Still, the film stopped short of making its cast and key players outright vegetarians. Mr. Ronson remains a pescatarian, or, as he put it, “a fish and chipocrit.” An Seo Hyun, who plays Mija, said shooting the slaughterhouse scenes put her off meat, but she has since picked it back up, albeit with greater awareness about where it comes from. Mr. Dano, who first met Mr. Bong years ago, when Mr. Dano was playing in a band and spotted “a large Korean man” dancing around in the audience, said he probably won’t stop eating meat but will want to know more about its origins. Ms. Swinton said she’s an infrequent carnivore, limiting her intake to wild game caught near her home in the Scottish Highlands. “A very luxury position to be in,” she said.

Ms. Swinton, who previously worked with Mr. Bong on “Snowpiercer,” said with “Okja,” Mr. Bong succeeded at making a highly entertaining film about something that, along with climate change and the like, people would rather not think about.

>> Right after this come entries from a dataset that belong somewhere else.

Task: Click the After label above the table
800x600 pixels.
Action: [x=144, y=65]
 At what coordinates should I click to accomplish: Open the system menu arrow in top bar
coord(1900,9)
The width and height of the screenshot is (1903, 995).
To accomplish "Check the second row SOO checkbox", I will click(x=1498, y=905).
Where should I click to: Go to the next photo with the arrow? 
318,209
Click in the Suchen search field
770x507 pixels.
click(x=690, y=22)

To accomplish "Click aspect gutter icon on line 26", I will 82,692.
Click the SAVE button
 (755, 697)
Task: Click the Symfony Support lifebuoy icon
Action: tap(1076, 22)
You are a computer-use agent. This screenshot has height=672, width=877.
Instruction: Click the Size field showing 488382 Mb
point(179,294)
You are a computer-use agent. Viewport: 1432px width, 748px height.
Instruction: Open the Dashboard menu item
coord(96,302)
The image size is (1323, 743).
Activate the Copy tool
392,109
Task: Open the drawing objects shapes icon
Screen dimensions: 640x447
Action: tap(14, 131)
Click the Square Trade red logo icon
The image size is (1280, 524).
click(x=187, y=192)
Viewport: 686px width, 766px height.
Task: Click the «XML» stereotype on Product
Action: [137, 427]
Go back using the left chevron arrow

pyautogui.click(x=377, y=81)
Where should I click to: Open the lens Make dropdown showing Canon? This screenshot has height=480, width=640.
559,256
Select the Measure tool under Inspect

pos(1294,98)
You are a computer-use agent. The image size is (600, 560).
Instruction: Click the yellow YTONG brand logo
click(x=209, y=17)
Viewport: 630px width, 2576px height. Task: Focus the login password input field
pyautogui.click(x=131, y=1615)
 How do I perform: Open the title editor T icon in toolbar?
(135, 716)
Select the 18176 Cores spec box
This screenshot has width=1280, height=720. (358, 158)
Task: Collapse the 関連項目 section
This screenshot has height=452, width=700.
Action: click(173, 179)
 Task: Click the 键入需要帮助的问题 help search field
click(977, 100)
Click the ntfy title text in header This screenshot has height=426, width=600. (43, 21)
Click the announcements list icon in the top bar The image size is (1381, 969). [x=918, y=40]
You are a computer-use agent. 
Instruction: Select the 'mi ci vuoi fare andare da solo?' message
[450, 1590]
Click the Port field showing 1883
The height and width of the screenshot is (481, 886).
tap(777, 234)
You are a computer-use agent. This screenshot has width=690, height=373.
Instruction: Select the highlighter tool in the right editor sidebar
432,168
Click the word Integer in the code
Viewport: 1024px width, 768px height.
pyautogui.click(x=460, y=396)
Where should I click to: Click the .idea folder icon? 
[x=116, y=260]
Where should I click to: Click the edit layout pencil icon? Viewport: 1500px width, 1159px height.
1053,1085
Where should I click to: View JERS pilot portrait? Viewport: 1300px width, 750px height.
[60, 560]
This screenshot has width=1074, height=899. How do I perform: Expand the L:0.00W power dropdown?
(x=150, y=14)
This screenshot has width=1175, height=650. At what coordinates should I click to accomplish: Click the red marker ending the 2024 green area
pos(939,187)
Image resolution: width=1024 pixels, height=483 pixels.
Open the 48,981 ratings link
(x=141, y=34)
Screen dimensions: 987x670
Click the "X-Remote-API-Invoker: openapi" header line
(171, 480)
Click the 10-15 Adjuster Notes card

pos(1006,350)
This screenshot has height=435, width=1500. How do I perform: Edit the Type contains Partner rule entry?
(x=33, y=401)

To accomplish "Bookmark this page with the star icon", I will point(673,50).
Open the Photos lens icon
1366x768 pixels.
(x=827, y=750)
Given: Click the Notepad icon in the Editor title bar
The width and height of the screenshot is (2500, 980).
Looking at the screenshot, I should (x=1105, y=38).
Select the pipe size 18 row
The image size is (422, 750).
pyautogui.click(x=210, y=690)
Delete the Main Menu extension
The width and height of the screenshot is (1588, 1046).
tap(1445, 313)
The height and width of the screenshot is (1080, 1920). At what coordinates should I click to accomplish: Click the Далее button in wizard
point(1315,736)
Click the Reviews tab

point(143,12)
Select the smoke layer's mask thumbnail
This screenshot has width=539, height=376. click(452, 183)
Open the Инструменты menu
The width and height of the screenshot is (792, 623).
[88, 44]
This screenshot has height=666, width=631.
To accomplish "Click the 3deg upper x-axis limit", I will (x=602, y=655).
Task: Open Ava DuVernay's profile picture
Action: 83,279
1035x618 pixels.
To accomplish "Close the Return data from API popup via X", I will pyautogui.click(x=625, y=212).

“The sort of collective amnesia that we’re all encouraged to sort of hold hands on, which is not being awake about what we’re putting in our bodies, the way we’re treating each other, the way we’re treating the planet, that’s the thing, really,” Ms. Swinton said. “The whole idea of sleepwalking into sort of mindless consumerism.”

As for Mr. Bong, the trip to the Colorado slaughterhouse made him a vegan for all of two months.

“You know,” he said, “South Korea is barbecue paradise.”